- [TO DO]:
Since the data must remain as supplied, reproduce it word for word.

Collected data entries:
►

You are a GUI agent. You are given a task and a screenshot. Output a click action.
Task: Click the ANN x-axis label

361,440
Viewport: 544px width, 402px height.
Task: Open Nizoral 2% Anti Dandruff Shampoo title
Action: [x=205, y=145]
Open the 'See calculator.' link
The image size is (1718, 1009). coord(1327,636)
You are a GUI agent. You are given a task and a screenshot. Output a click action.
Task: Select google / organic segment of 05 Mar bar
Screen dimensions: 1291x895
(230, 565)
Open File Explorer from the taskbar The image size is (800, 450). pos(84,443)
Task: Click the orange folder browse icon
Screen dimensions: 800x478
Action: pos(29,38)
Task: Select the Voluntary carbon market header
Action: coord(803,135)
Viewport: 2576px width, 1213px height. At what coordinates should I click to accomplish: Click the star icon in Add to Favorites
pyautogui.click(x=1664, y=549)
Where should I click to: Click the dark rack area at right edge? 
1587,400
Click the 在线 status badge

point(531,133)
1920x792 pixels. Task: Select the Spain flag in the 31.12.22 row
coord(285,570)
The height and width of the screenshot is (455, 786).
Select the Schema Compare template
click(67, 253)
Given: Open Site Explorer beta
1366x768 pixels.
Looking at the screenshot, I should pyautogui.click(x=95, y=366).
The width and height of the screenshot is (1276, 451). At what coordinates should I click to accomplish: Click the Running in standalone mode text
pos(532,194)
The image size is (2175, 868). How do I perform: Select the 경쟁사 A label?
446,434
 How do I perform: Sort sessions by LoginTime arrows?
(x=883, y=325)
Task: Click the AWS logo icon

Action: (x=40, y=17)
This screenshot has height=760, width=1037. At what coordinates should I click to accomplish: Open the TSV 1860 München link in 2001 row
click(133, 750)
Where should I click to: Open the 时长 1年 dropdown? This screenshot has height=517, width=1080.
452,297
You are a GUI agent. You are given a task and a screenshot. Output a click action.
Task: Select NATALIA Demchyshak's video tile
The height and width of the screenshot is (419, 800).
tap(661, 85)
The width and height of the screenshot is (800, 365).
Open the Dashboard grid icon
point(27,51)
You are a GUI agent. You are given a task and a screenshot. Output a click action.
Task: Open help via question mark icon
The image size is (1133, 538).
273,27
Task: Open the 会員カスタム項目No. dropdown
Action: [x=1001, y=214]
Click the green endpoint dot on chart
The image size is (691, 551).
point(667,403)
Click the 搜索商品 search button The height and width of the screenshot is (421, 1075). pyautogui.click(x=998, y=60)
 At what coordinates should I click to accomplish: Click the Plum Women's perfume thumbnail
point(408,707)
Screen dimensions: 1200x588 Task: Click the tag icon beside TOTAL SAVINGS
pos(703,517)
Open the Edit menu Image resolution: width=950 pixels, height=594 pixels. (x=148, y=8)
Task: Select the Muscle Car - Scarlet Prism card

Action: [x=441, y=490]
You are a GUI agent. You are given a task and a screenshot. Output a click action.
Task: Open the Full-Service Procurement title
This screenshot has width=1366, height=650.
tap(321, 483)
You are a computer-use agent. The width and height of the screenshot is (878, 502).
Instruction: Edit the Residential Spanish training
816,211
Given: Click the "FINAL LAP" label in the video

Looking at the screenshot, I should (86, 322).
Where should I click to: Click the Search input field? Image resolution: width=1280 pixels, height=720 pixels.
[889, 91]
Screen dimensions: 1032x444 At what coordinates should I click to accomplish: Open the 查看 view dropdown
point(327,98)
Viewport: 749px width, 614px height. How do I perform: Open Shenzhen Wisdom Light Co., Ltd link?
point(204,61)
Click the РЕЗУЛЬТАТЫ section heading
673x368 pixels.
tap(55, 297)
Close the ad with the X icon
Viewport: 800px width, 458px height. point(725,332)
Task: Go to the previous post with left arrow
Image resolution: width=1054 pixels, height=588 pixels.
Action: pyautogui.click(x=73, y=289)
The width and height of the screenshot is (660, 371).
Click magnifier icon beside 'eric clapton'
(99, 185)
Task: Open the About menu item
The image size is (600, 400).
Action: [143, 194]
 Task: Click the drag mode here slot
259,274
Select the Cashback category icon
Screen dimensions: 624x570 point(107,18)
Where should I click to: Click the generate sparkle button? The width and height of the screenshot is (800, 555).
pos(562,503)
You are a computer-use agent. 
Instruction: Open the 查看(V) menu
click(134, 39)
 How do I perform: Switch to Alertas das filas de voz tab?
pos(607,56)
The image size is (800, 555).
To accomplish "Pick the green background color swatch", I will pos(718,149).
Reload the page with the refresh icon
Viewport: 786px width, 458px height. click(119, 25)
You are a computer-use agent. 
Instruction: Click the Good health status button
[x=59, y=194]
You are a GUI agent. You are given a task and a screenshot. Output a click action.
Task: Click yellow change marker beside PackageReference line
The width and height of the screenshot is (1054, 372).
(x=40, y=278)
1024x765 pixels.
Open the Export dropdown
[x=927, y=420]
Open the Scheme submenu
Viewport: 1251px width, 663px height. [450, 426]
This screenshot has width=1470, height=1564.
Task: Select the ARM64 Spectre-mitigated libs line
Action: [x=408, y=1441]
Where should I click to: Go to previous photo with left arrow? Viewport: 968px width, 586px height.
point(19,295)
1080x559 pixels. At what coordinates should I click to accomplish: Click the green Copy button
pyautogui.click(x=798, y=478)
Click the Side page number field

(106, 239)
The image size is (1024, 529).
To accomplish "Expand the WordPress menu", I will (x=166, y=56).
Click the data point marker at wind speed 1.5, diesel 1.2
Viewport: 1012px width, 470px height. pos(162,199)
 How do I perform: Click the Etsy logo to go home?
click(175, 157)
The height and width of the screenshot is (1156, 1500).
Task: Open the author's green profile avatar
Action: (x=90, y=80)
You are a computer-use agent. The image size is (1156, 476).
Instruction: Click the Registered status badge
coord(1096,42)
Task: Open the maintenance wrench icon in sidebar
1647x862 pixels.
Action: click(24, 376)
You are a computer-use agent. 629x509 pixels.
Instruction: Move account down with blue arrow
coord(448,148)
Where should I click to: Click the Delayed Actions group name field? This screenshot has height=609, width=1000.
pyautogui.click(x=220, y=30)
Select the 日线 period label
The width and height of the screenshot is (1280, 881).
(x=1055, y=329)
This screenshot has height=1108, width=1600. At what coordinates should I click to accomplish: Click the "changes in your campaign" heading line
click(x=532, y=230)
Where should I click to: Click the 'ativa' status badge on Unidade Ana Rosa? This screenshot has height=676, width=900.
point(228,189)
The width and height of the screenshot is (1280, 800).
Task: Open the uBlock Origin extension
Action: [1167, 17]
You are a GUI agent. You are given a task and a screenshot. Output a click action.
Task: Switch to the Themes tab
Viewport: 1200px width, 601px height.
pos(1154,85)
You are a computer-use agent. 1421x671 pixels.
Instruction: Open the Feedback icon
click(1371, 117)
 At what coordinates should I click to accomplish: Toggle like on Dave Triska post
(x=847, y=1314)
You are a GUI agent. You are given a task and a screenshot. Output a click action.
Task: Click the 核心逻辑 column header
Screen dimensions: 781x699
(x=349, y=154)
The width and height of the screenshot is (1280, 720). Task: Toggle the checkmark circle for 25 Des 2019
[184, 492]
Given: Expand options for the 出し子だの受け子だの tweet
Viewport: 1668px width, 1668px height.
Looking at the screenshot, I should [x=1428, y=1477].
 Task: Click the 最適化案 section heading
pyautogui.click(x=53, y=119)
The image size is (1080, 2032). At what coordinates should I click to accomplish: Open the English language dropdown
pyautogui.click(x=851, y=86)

◄

- [SOLUTION TO THE EXERCISE]:
You are a GUI agent. You are given a task and a screenshot. Output a click action.
Task: Click the ANN x-axis label

361,440
Viewport: 544px width, 402px height.
Task: Open Nizoral 2% Anti Dandruff Shampoo title
Action: [x=205, y=145]
Open the 'See calculator.' link
The image size is (1718, 1009). coord(1327,636)
You are a GUI agent. You are given a task and a screenshot. Output a click action.
Task: Select google / organic segment of 05 Mar bar
Screen dimensions: 1291x895
(230, 565)
Open File Explorer from the taskbar The image size is (800, 450). pos(84,443)
Task: Click the orange folder browse icon
Screen dimensions: 800x478
Action: pos(29,38)
Task: Select the Voluntary carbon market header
Action: coord(803,135)
Viewport: 2576px width, 1213px height. At what coordinates should I click to accomplish: Click the star icon in Add to Favorites
pyautogui.click(x=1664, y=549)
Where should I click to: Click the dark rack area at right edge? 
1587,400
Click the 在线 status badge

point(531,133)
1920x792 pixels. Task: Select the Spain flag in the 31.12.22 row
coord(285,570)
The height and width of the screenshot is (455, 786).
Select the Schema Compare template
click(67, 253)
Given: Open Site Explorer beta
1366x768 pixels.
Looking at the screenshot, I should pyautogui.click(x=95, y=366).
The width and height of the screenshot is (1276, 451). At what coordinates should I click to accomplish: Click the Running in standalone mode text
pos(532,194)
The image size is (2175, 868). How do I perform: Select the 경쟁사 A label?
446,434
 How do I perform: Sort sessions by LoginTime arrows?
(x=883, y=325)
Task: Click the AWS logo icon

Action: (x=40, y=17)
This screenshot has height=760, width=1037. At what coordinates should I click to accomplish: Open the TSV 1860 München link in 2001 row
click(133, 750)
Where should I click to: Open the 时长 1年 dropdown? This screenshot has height=517, width=1080.
452,297
You are a GUI agent. You are given a task and a screenshot. Output a click action.
Task: Select NATALIA Demchyshak's video tile
The height and width of the screenshot is (419, 800).
tap(661, 85)
The width and height of the screenshot is (800, 365).
Open the Dashboard grid icon
point(27,51)
You are a GUI agent. You are given a task and a screenshot. Output a click action.
Task: Open help via question mark icon
The image size is (1133, 538).
273,27
Task: Open the 会員カスタム項目No. dropdown
Action: [x=1001, y=214]
Click the green endpoint dot on chart
The image size is (691, 551).
point(667,403)
Click the 搜索商品 search button The height and width of the screenshot is (421, 1075). pyautogui.click(x=998, y=60)
 At what coordinates should I click to accomplish: Click the Plum Women's perfume thumbnail
point(408,707)
Screen dimensions: 1200x588 Task: Click the tag icon beside TOTAL SAVINGS
pos(703,517)
Open the Edit menu Image resolution: width=950 pixels, height=594 pixels. (x=148, y=8)
Task: Select the Muscle Car - Scarlet Prism card

Action: [x=441, y=490]
You are a GUI agent. You are given a task and a screenshot. Output a click action.
Task: Open the Full-Service Procurement title
This screenshot has width=1366, height=650.
tap(321, 483)
You are a computer-use agent. The width and height of the screenshot is (878, 502).
Instruction: Edit the Residential Spanish training
816,211
Given: Click the "FINAL LAP" label in the video

Looking at the screenshot, I should (86, 322).
Where should I click to: Click the Search input field? Image resolution: width=1280 pixels, height=720 pixels.
[889, 91]
Screen dimensions: 1032x444 At what coordinates should I click to accomplish: Open the 查看 view dropdown
point(327,98)
Viewport: 749px width, 614px height. How do I perform: Open Shenzhen Wisdom Light Co., Ltd link?
point(204,61)
Click the РЕЗУЛЬТАТЫ section heading
673x368 pixels.
tap(55, 297)
Close the ad with the X icon
Viewport: 800px width, 458px height. point(725,332)
Task: Go to the previous post with left arrow
Image resolution: width=1054 pixels, height=588 pixels.
Action: pyautogui.click(x=73, y=289)
The width and height of the screenshot is (660, 371).
Click magnifier icon beside 'eric clapton'
(99, 185)
Task: Open the About menu item
The image size is (600, 400).
Action: [143, 194]
 Task: Click the drag mode here slot
259,274
Select the Cashback category icon
Screen dimensions: 624x570 point(107,18)
Where should I click to: Click the generate sparkle button? The width and height of the screenshot is (800, 555).
pos(562,503)
You are a computer-use agent. 
Instruction: Open the 查看(V) menu
click(134, 39)
 How do I perform: Switch to Alertas das filas de voz tab?
pos(607,56)
The image size is (800, 555).
To accomplish "Pick the green background color swatch", I will pos(718,149).
Reload the page with the refresh icon
Viewport: 786px width, 458px height. click(119, 25)
You are a computer-use agent. 
Instruction: Click the Good health status button
[x=59, y=194]
You are a GUI agent. You are given a task and a screenshot. Output a click action.
Task: Click yellow change marker beside PackageReference line
The width and height of the screenshot is (1054, 372).
(x=40, y=278)
1024x765 pixels.
Open the Export dropdown
[x=927, y=420]
Open the Scheme submenu
Viewport: 1251px width, 663px height. [450, 426]
This screenshot has width=1470, height=1564.
Task: Select the ARM64 Spectre-mitigated libs line
Action: [x=408, y=1441]
Where should I click to: Go to previous photo with left arrow? Viewport: 968px width, 586px height.
point(19,295)
1080x559 pixels. At what coordinates should I click to accomplish: Click the green Copy button
pyautogui.click(x=798, y=478)
Click the Side page number field

(106, 239)
The image size is (1024, 529).
To accomplish "Expand the WordPress menu", I will (x=166, y=56).
Click the data point marker at wind speed 1.5, diesel 1.2
Viewport: 1012px width, 470px height. pos(162,199)
 How do I perform: Click the Etsy logo to go home?
click(175, 157)
The height and width of the screenshot is (1156, 1500).
Task: Open the author's green profile avatar
Action: (x=90, y=80)
You are a computer-use agent. The image size is (1156, 476).
Instruction: Click the Registered status badge
coord(1096,42)
Task: Open the maintenance wrench icon in sidebar
1647x862 pixels.
Action: click(24, 376)
You are a computer-use agent. 629x509 pixels.
Instruction: Move account down with blue arrow
coord(448,148)
Where should I click to: Click the Delayed Actions group name field? This screenshot has height=609, width=1000.
pyautogui.click(x=220, y=30)
Select the 日线 period label
The width and height of the screenshot is (1280, 881).
(x=1055, y=329)
This screenshot has height=1108, width=1600. At what coordinates should I click to accomplish: Click the "changes in your campaign" heading line
click(x=532, y=230)
Where should I click to: Click the 'ativa' status badge on Unidade Ana Rosa? This screenshot has height=676, width=900.
point(228,189)
The width and height of the screenshot is (1280, 800).
Task: Open the uBlock Origin extension
Action: [1167, 17]
You are a GUI agent. You are given a task and a screenshot. Output a click action.
Task: Switch to the Themes tab
Viewport: 1200px width, 601px height.
pos(1154,85)
You are a computer-use agent. 1421x671 pixels.
Instruction: Open the Feedback icon
click(1371, 117)
 At what coordinates should I click to accomplish: Toggle like on Dave Triska post
(x=847, y=1314)
You are a GUI agent. You are given a task and a screenshot. Output a click action.
Task: Click the 核心逻辑 column header
Screen dimensions: 781x699
(x=349, y=154)
The width and height of the screenshot is (1280, 720). Task: Toggle the checkmark circle for 25 Des 2019
[184, 492]
Given: Expand options for the 出し子だの受け子だの tweet
Viewport: 1668px width, 1668px height.
Looking at the screenshot, I should [x=1428, y=1477].
 Task: Click the 最適化案 section heading
pyautogui.click(x=53, y=119)
The image size is (1080, 2032). At what coordinates should I click to accomplish: Open the English language dropdown
pyautogui.click(x=851, y=86)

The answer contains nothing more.